There is no dad on earth that wants to hear their son say what Preston said to Chris yesterday. Preston walked in the room where Chris was, holding his penis. Chris asked him what was the matter and he said “my penis is broken, I want a new one.” Chris told him to go tell me what he just said and so he came and told me that his penis just fell off. Chris says, “we are calling the doctor!” Men take their penises so seriously. I could see that his penis was neither broken and it still seemed to be attached to his body so in other words he was just messing with us.
Chris and I are off to the Big Island of Hawaii on Sunday morning. That’s right, I know, first the Paris trip, then the Sonoma trip and now Hawaii. Yes, I do know how lucky I am and I do not need reminding. Chris earned the Cresset trip again for an excellent year at his job and so off we go to an all expenses paid six-day trip to the Fairmont Orchid Resort. Thank you Chris! The Orchid was at one time The Ritz Carlton before it was bought by Fairmont, therefore it is said to be elegant and splendid inside and out, with its own beach and high-end restaurants and here is the best part. . . . drum roll please . . . no kids!
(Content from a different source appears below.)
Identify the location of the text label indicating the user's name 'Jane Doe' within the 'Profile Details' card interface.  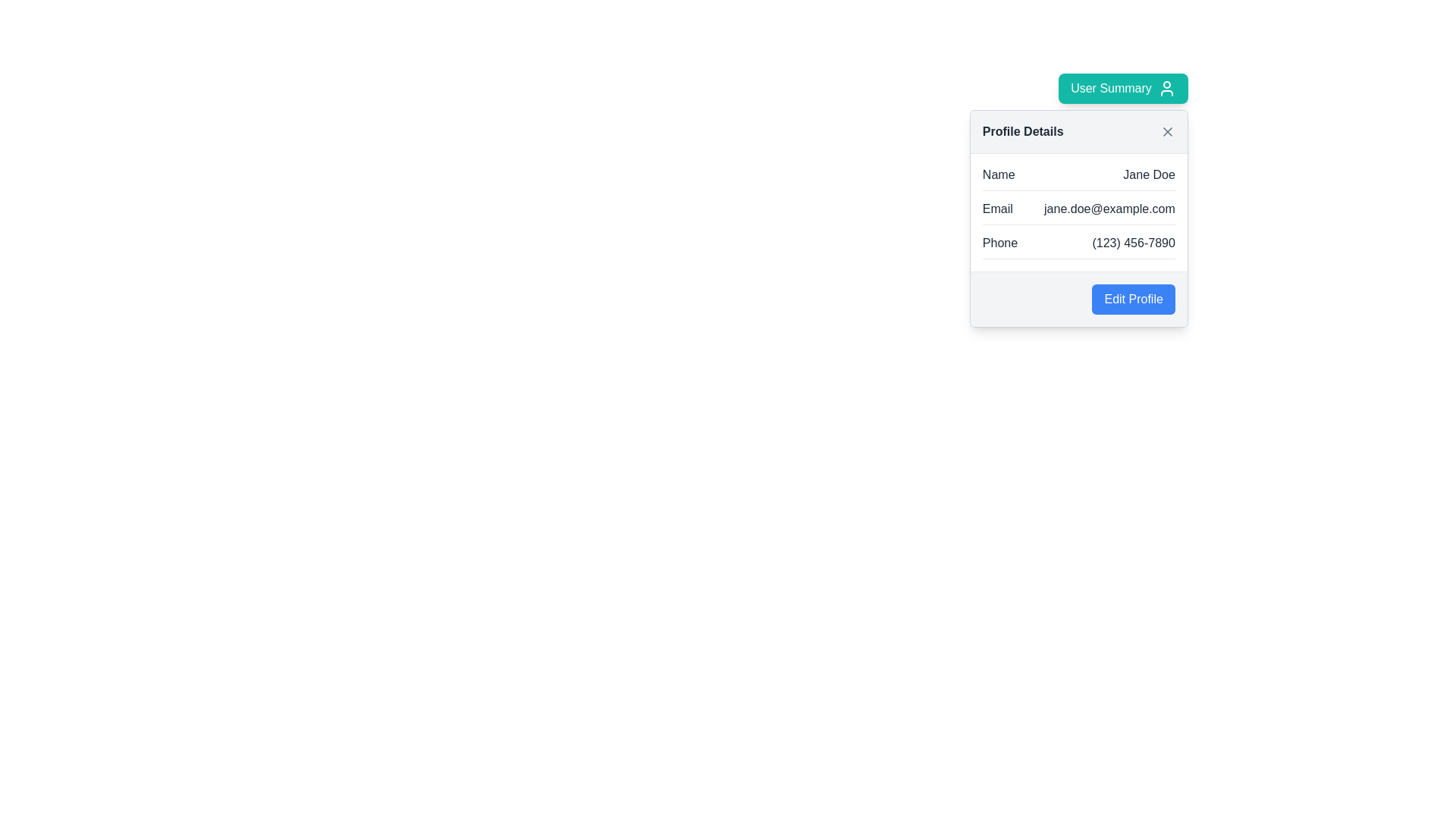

The domestics are making their way up to Cameron Park tomorrow to stay with the triplets while Gigi and Gramps take Ava for the week. Ava and Gigi go to the same school each day, which makes that arrangement very convenient. The domestics are well-versed on the ins and outs of triplet care which makes that arrangement pretty convenient.
I just keep thinking, please don’t let anyone fall ill or let me break my leg or something dramatic and disastrous happen before my wonderful trip. Also, my sister is ready to have baby Lilly any time now it seems, even though her due date isn’t until November 18th. If Lilly is born without Auntie being there to watch her burst into this world, Auntie will not be happy.
Chris and I plan on being on the beach with a book in one hand and a Mai Tai in the other by 1pm on Sunday. We bought a copy of Freedom by Jonathon Franzen and we will have to do rock, paper, scissors to see who gets to read it first. I think I should get to read it first because it will take Chris 10 years to finish it.
In other news, some crazy person set the very awesome Roseville Galleria Mall ablaze today and it is burning. I love that mall. When I am not shopping there I take the kids there to play in the indoor play areas. If a mall had to go down in a blaze of glory why couldn’t it have been Arden Mall or Sunrise Mall? As my mom would say, we are all “going to hell in a handbasket,” whatever that means. Wikipedia says it describes a situation headed for disaster without effort or in great haste. I will say that the merchandise in Macys, which had black smoke billowing from the roof all day, is for sure going to hell in a handbasket. The British have some strange expressions.
Tonight as I was saying goodnight to the little girls Elsa said to me, “mommy, I like you sooooo much.” That was the sweetest thing I heard all day.